*** Opening of INPUT FOR THIS TASK ***

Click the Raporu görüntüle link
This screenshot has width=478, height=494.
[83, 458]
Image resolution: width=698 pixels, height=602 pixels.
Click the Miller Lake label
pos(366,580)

*** Close of INPUT FOR THIS TASK ***
*** Opening of INPUT FOR THIS TASK ***

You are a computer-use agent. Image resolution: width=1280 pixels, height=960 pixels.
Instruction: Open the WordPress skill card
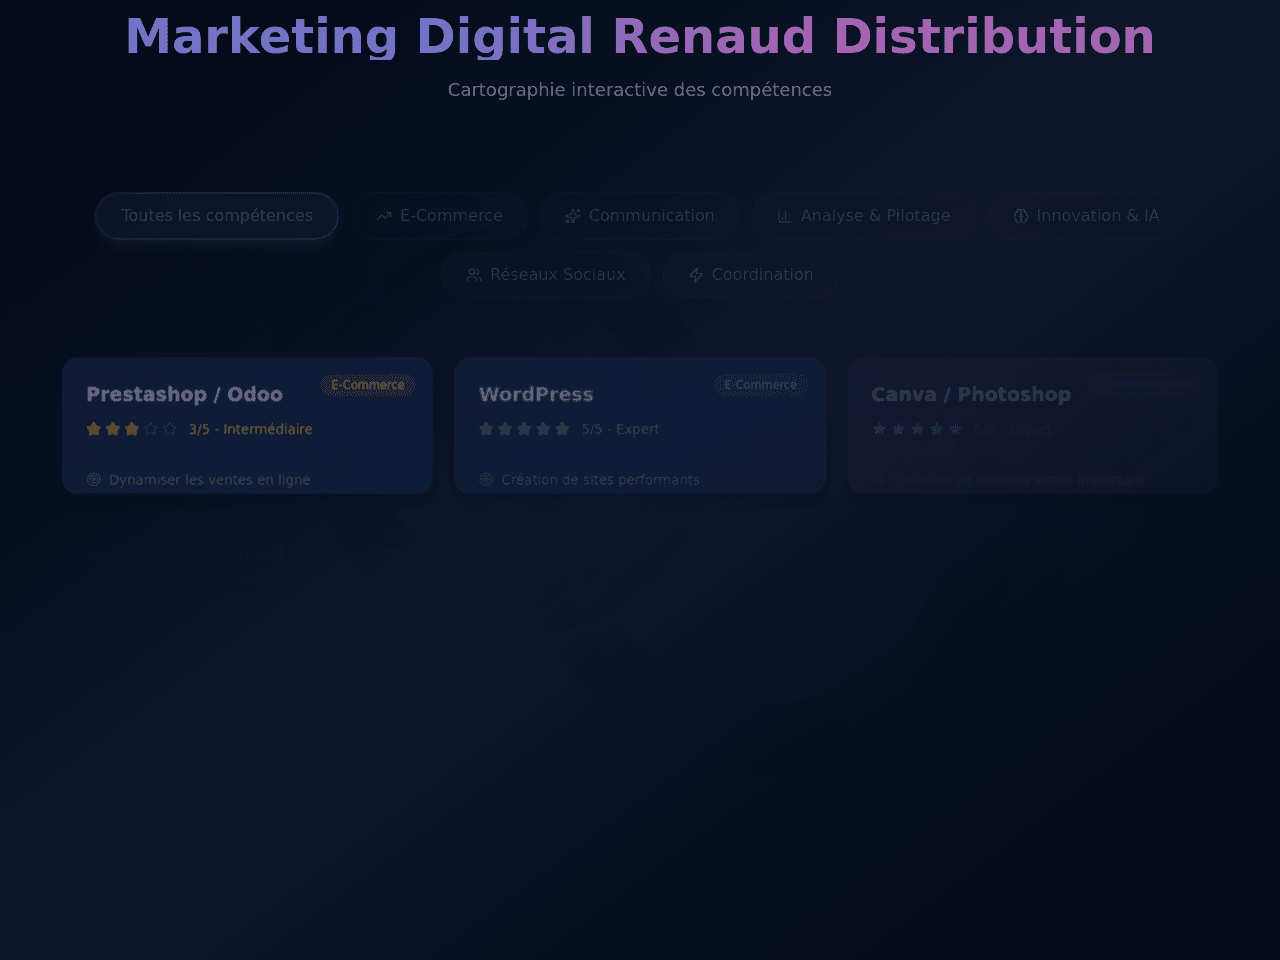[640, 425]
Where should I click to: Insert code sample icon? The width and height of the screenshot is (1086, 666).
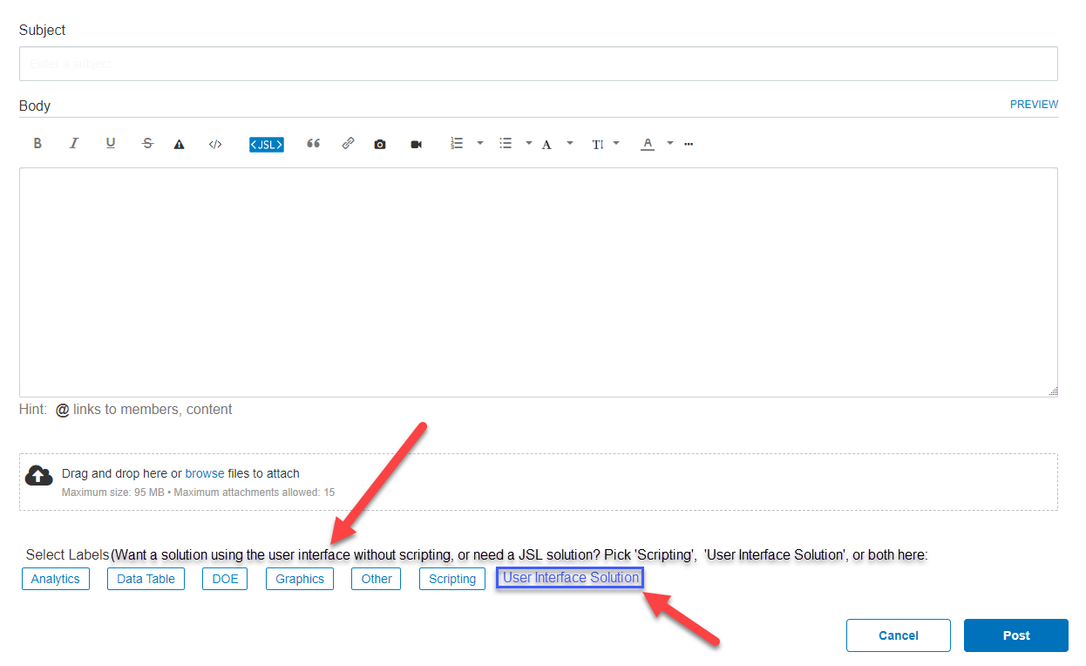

*** Close of INPUT FOR THIS TASK ***
*** Opening of INPUT FOR THIS TASK ***

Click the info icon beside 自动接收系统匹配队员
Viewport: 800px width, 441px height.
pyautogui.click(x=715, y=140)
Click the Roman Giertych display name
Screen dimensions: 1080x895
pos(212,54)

*** Close of INPUT FOR THIS TASK ***

(WHAT IS REQUIRED):
From the data above, count the lines that contain "resolution" and write only that count.

(EXERCISE ANSWER):
2